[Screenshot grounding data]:
= = =
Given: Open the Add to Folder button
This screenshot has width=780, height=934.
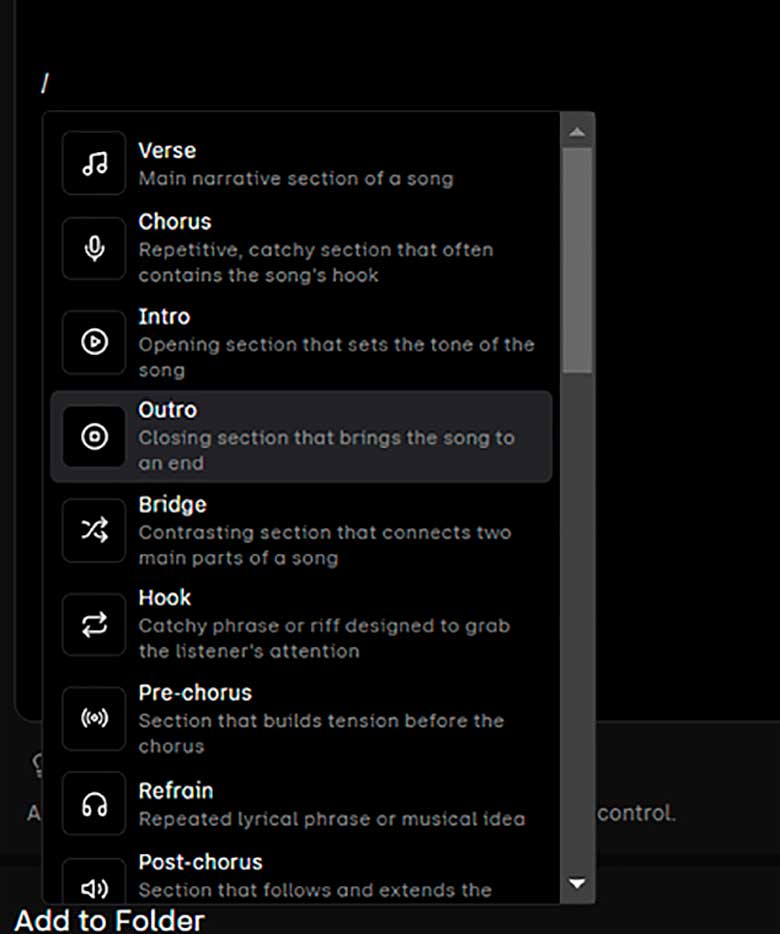Looking at the screenshot, I should point(110,921).
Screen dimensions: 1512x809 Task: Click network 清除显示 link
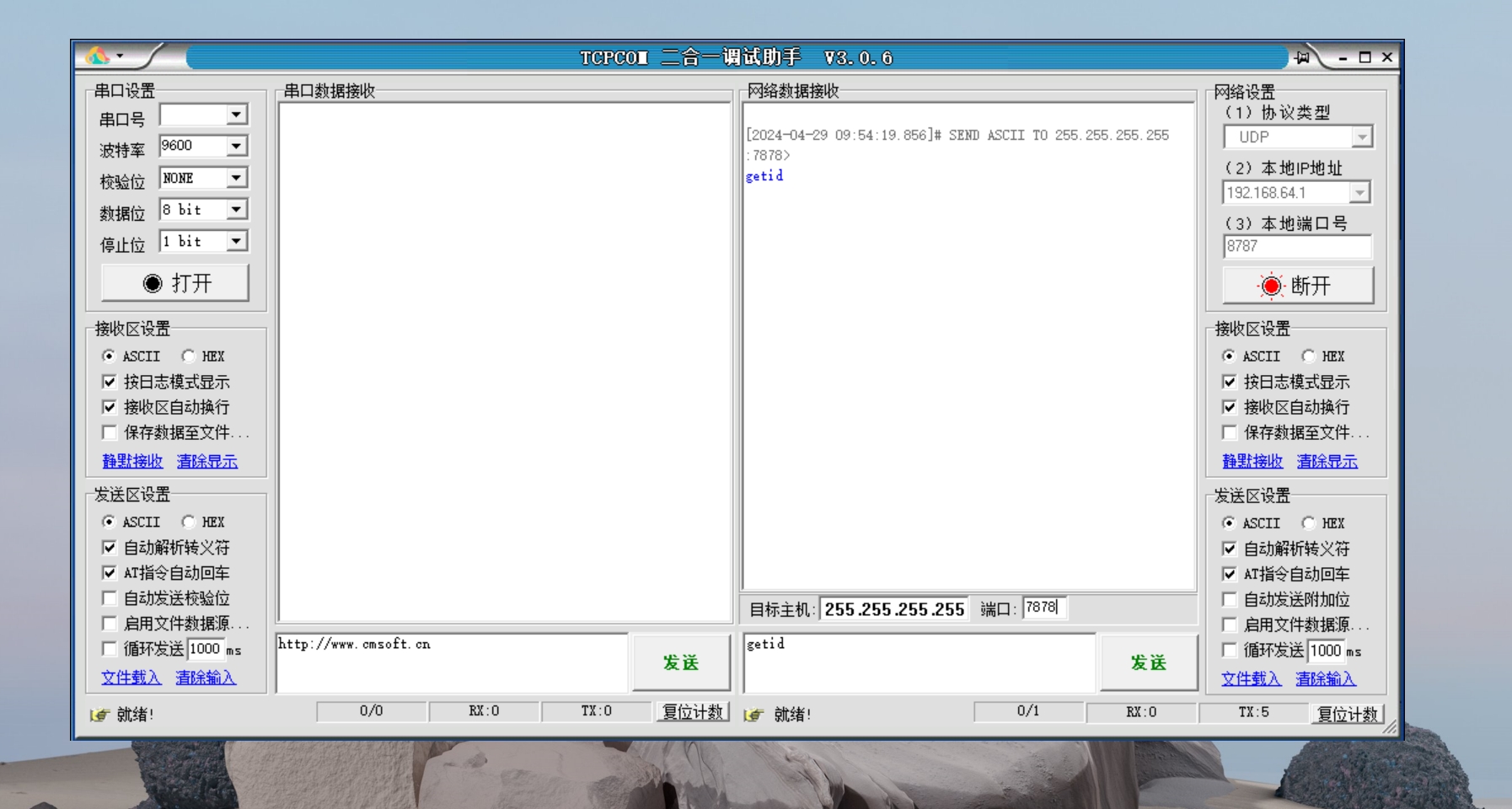pos(1327,462)
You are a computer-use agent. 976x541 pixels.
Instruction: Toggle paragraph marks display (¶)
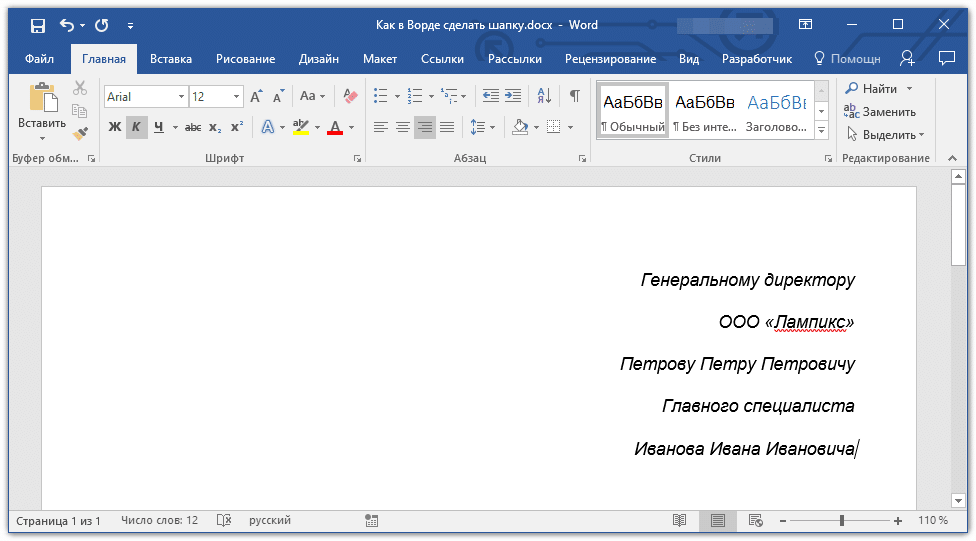pyautogui.click(x=574, y=96)
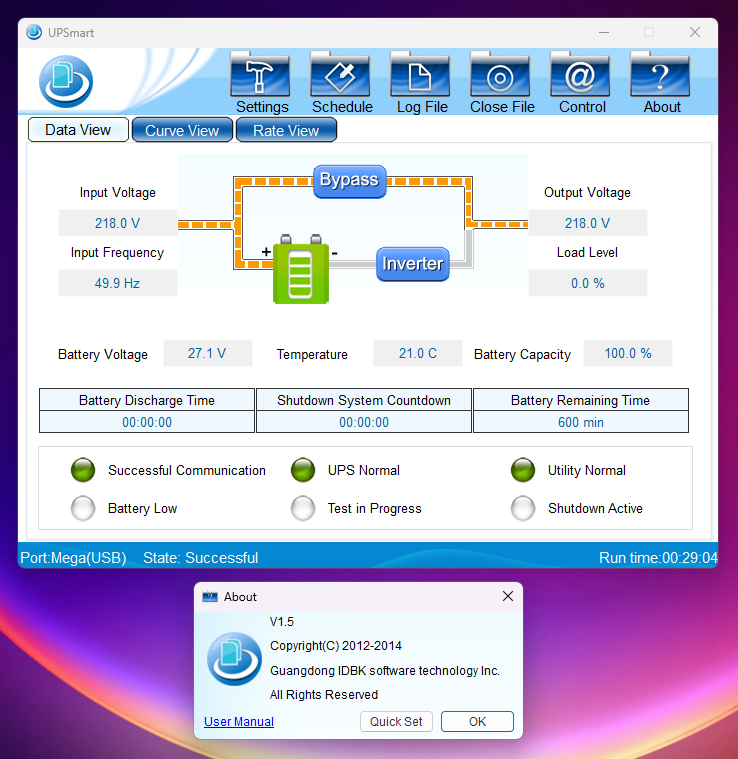The height and width of the screenshot is (759, 738).
Task: Open the User Manual link
Action: [x=239, y=722]
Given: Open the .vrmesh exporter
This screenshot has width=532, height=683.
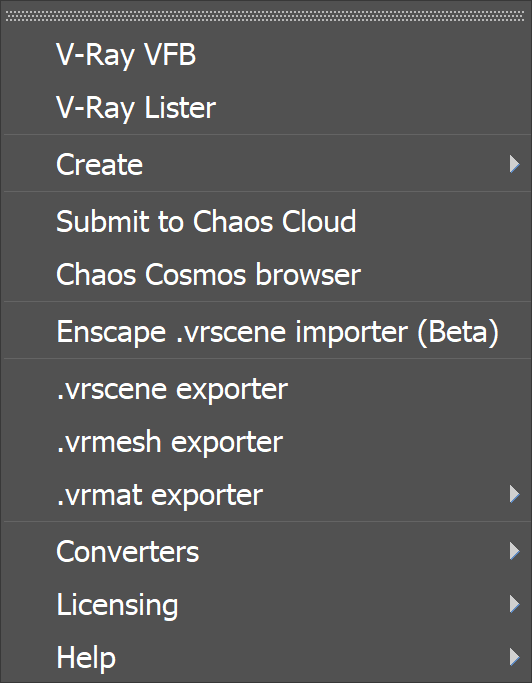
= = =
[Task details]: Your task is an exact printout of the records above, with no pictures.

[Solution for this task]:
Given: Open the Add to Folder button
This screenshot has width=780, height=934.
Looking at the screenshot, I should point(110,921).
Screen dimensions: 1512x809 Task: Click network 清除显示 link
pos(1327,462)
You are a computer-use agent. 976x541 pixels.
Instruction: Toggle paragraph marks display (¶)
pyautogui.click(x=574, y=96)
The height and width of the screenshot is (759, 738).
Task: Open the User Manual link
Action: [x=239, y=722]
Given: Open the .vrmesh exporter
This screenshot has width=532, height=683.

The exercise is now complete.